Naomi Guttman (on her poems “Thin wishes” and “Domestic Dirge”): Three years ago, I began writing poems about a couple and their sons, which has now become the novella-in-verse The Banquet of Donny and Ari. The project began as an exploration of the tension in my own life between the desire to throw myself into life’s pleasures and the need to hold back, to conserve resources, to abstain for the sake of others. I divided the individual into two characters with distinct temperaments: Dionysian “Donny” is a musician; abstemious “Ari” is a textile artist. As the narrative of the collection unfolds, we discover that after long illness, Ari’s mother has recently died, and these two poems embody some of the feelings of loss, guilt, and anger that Ari experiences after this abandonment.

Margaret Luongo (on her story “Word Problem”): Probably because I’m terrible at math, I had been wanting to write a story in the form of a word problem. I couldn’t think what the story might be about, though, until we attended the Cincinnati Fringe Festival two years ago. A small group performed John Cage’s Radio Music. Clearly these were trained musicians, and most of them were young.
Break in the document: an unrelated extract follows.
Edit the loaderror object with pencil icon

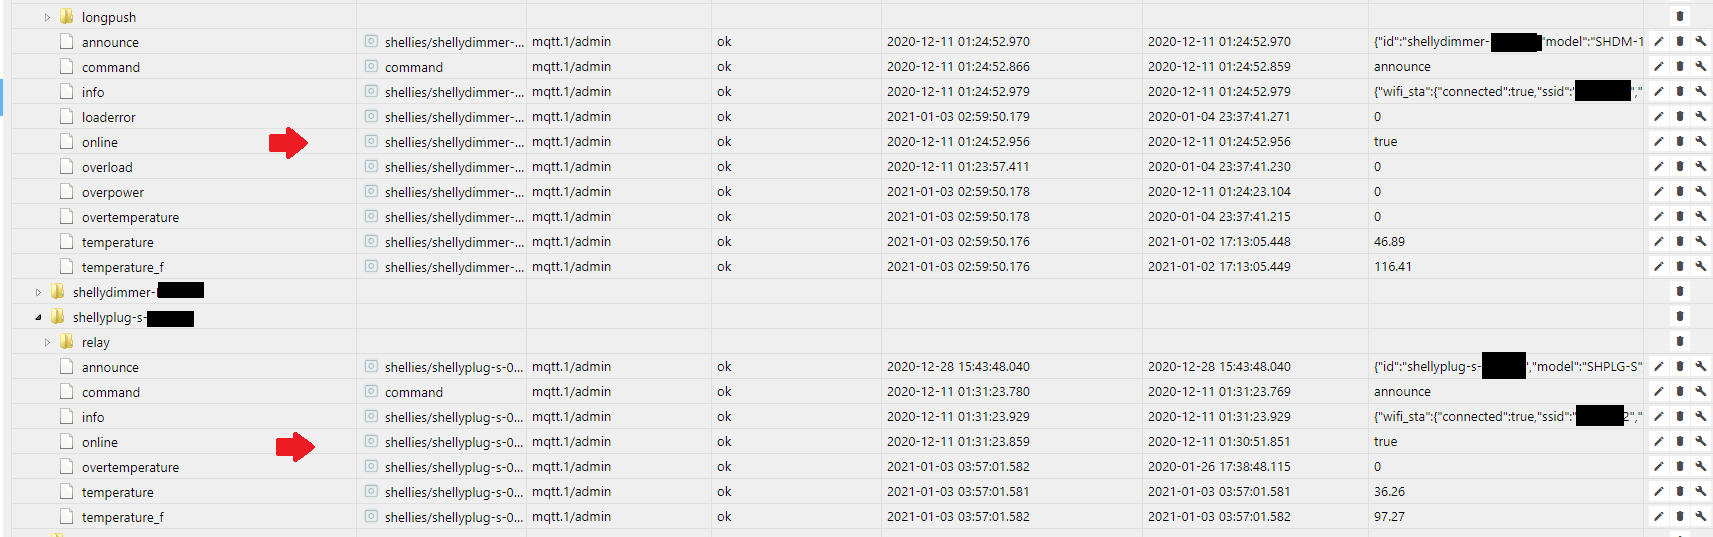point(1658,116)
I looked around the audience and wondered what people thought of this chaos, if that’s what it was—young men and women, fiddling with radio knobs, a string quartet bowing, plucking, vocalizing. Some of musicians looked happy, playful; others were intently focused. I wondered what had happened to them in their professional training and experience to lead them to this stage. That was the question the story would answer.
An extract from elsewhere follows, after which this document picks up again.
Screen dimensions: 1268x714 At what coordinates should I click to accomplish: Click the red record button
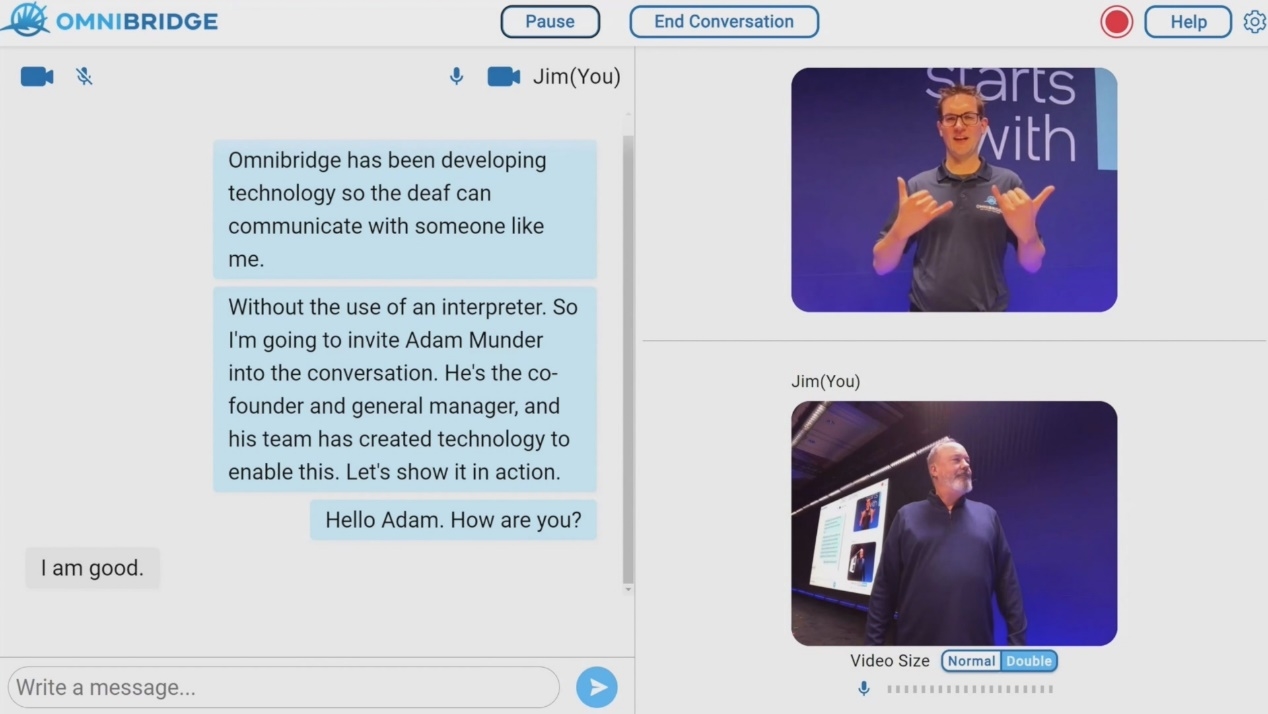click(1116, 22)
Randall Mann (on his poem “Young Republican”): I don’t have too much to say about the poem itself: I played Ronald Reagan at a mock debate at my middle school, and like Reagan, I destroyed mock-Mondale. But the whole scene had a bizarre musical component that I left out. There was a chorus performance of “Hello Dolly” with the lyrics changed to Hello Mondale and Hello Reagan. And then the smoldering dance-corps performance of The Time’s “Jungle Love,” all slinky leggings and eighth-grade ’80s sex appeal. What.